Oh, cuz they're doing polars ... apparent contours, yeah. Interesting, @EricS.
19:32
oh i see it's a crazy algebraic expression in the second fund form
how terrifying
So that makes moot the question about the product being positive semidefinite
It's not terrifying. It's just the determinant of the second-fundamental form in a certain normal direction. ($II$ is normal-bundle valued for higher codimension.)
high codim makes me sweat
@Ted So I am trying to variate a curve $\iota : C \to M$ by $\iota_t : C \times [0, \epsilon) \to M$ and $\mathcal{L}(t)$ is the arclength of $\iota_t(C)$, yeah?
Well, if you're gonna do extrinsic, you can't be only a hypersurface wuss.
19:33
this seems p cool
Right, @Balarka.
I think there’s still something interesting to be said about the principal minors of my matrix product, though
@TedShifrin ya it's ok working up a sweat is healthy
@Semiclassic: It's all Gram determinants ...
i think vary not variate
19:34
Right
LOL, Mike.
variatriate then
Balarka will do first variance.
i believe it's actually variationate
@Eric i think i owned you
19:35
So the principal minors can be interesting even if the determinant isn’t
@BalarkaSen i cant tell who wins
They're just squares of volumes of projections, Semiclassic.
balarka wins imo
i concede my defeat
get rekt @EricSilva u nerd
19:37
get bababadalgharaghtakamminarronnkonnbronntonnerronntuonnthunntrovarrhounawnskawnto‌​ohoohoordenenthurnuk'd
and with four 3-vectors, there are four ways to form parallelipipeds from them. So four quantities which should all be positive
ok joyceyboi
Let $F_X:\mathbb{R}\rightarrow [0,1]$ be the distribution function of a random variable $X$. Can there be more than $n$ jump discontinuities of the function $F_X$ of size $\geq \frac{1}{n}$ ?
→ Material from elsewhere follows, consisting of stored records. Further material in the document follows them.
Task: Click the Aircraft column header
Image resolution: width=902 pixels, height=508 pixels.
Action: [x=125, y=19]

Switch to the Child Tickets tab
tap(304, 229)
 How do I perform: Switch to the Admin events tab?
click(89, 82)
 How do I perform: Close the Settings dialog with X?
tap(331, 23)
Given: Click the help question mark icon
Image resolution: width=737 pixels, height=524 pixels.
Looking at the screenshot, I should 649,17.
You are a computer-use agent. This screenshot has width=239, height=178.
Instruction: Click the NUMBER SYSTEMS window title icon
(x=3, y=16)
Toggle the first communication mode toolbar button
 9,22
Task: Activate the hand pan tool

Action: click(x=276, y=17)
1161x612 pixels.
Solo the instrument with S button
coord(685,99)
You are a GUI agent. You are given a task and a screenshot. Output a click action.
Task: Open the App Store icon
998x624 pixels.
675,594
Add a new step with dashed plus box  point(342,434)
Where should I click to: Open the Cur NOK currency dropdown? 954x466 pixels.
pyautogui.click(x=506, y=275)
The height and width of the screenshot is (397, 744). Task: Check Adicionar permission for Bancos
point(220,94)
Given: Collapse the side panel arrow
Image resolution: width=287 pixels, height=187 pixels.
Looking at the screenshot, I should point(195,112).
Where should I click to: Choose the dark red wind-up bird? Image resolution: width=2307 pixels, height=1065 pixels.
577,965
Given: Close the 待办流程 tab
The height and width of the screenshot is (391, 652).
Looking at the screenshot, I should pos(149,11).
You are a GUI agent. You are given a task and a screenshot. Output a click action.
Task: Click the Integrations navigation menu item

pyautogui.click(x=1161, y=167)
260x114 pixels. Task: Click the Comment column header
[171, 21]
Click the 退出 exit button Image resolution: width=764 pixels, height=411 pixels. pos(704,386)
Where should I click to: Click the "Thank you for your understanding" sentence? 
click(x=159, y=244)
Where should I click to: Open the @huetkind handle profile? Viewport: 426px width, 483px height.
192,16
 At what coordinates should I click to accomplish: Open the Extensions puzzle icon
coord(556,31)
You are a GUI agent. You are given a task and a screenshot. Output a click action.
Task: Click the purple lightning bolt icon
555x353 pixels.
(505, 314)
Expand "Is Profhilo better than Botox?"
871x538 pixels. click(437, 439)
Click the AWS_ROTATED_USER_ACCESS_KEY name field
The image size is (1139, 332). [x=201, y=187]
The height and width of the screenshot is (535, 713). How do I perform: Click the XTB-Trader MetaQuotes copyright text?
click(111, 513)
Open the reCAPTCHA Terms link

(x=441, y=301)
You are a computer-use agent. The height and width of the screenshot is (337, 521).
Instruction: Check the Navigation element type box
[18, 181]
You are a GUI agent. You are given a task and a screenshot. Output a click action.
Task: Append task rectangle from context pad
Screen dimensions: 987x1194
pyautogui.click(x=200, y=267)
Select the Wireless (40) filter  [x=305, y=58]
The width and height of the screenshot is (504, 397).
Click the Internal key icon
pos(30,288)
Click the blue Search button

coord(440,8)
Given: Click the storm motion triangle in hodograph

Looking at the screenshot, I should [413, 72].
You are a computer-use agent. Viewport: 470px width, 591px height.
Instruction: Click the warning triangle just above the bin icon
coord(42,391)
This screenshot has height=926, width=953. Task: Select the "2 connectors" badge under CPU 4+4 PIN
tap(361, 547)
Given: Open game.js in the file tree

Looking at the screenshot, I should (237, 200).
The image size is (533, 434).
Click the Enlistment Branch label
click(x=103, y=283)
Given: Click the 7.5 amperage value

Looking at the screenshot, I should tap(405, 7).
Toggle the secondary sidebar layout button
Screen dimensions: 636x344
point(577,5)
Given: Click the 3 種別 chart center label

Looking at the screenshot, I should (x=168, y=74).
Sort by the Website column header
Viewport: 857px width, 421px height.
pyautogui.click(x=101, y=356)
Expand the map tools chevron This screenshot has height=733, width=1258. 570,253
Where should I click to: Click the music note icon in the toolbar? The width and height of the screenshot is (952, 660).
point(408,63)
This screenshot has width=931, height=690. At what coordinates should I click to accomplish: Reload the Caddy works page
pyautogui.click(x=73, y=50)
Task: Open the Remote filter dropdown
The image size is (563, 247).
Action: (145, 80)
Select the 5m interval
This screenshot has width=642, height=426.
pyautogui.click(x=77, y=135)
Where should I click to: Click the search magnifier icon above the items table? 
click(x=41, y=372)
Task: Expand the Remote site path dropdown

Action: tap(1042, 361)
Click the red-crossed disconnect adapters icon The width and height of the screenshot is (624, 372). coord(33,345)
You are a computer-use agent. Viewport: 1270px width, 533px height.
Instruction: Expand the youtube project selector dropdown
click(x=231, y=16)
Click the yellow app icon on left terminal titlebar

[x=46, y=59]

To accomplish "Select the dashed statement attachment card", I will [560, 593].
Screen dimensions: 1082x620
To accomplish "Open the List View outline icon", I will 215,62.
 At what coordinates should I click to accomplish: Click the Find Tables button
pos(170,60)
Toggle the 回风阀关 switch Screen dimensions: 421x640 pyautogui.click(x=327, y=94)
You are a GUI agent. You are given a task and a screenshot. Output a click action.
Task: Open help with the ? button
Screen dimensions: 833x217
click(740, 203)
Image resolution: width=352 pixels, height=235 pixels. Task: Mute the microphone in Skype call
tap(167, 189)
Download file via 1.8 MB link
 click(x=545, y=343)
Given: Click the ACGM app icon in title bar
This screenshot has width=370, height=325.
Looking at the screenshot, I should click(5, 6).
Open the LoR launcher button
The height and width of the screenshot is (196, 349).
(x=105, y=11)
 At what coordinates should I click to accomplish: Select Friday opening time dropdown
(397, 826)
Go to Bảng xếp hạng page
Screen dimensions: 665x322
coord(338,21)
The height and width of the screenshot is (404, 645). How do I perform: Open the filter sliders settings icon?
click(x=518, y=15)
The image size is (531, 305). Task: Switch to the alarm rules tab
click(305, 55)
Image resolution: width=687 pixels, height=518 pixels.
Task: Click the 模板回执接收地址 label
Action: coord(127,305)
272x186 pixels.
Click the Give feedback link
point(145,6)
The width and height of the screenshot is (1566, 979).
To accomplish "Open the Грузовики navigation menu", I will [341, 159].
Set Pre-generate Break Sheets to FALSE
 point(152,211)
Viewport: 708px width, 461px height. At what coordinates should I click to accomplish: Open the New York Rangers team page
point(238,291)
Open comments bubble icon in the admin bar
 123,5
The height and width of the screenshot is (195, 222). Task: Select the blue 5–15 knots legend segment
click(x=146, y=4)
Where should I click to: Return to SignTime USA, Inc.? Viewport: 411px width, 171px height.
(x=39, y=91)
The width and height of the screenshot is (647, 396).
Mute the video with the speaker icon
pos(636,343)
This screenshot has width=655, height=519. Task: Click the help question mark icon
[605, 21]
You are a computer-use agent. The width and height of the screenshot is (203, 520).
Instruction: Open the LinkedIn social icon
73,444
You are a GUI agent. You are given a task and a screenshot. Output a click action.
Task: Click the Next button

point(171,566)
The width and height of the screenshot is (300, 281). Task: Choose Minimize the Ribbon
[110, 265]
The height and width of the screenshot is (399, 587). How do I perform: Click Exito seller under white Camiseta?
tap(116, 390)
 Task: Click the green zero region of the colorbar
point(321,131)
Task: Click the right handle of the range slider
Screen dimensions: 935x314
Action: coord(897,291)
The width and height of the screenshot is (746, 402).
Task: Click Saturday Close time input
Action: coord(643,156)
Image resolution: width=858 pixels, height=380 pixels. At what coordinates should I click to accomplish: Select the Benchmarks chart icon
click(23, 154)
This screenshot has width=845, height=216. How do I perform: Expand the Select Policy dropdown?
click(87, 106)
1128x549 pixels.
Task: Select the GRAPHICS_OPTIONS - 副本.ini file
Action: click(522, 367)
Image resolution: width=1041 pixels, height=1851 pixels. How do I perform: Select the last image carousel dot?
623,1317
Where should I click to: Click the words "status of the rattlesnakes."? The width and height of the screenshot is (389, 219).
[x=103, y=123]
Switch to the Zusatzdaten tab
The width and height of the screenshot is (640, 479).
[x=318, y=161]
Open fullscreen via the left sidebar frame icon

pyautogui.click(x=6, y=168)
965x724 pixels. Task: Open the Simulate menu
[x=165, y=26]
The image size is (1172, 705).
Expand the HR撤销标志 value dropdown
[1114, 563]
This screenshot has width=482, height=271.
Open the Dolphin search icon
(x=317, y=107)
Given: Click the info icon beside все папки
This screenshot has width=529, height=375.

Could you give me a hint how we could check that?
My hope is that that’s the end of my story. (With the proviso that I’m typing on my phone and may not be saying stuff right)
19:40
@MaryStar: What is $F_X(\infty) - F_X(-\infty)$?
Henlo
Hello, Chicken Little, Demonark.
@TedShifrin It is $F_X(\infty) - F_X(-\infty) = 1-0=1$, right?
Yup.
And what kind of function is $F_X$?
oof maybe $|H|^{d}$ is just too nasty in the principal curvatures
19:43
there's this construction on foliations which is called turbularization
@EricSilva: Forgetting absolute values, you get one term in $H^d$ which we like. It's really Newton's formulas for symmetric functions, right?
its how we construct reeb like things
and i could never remember if it's called that or turbulize
@Balarka: That word doesn't make sense.
@TedShifrin It is a non-decreasing and right-continuous function, isn't it? Or do you mean something else?
so i just called it turbulululul
19:43
That’s tubular duuude
@MaryStar: I meant non-decreasing. Now you should get it.
@TedShifrin Apparently turbularize comes from the french tourbillonment
or whatever it is
oof those newton identities tho
That doesn't look right. tourbillonnement, maybe? ugh.
(Channeling the 80s)
19:44
Yeah maybe
I thought you were taking a month off from math to do real studying, Balarka.
I vampire
I come at night
but in the daytime, i'm a high school student
That photo is way too flattering.
maybe you like the Klaus Kinski version more
my best fiend
19:48
@TedShifrin If there were more than n jumps of size greater than 1/n, would that mean that the range would extend [0,1] ?
Of course, @MaryStar.
Hello @Daminark
Y a-t-il quelqu'un qui voudrait discuter avec moi d'une preuve sur la 4 Points Géométrie en français?
@MikeMiller yeah a real lopsided guy that was
C'est quoi ?
19:51
Ah ok!
And how could we check if there are uncountable points of discontinuity? @TedShifrin
There can't be. That's a standard analysis exercise. At most countably many jump discontinuities.
Il y a 4 axiomes, et une theorem, c'est très simple.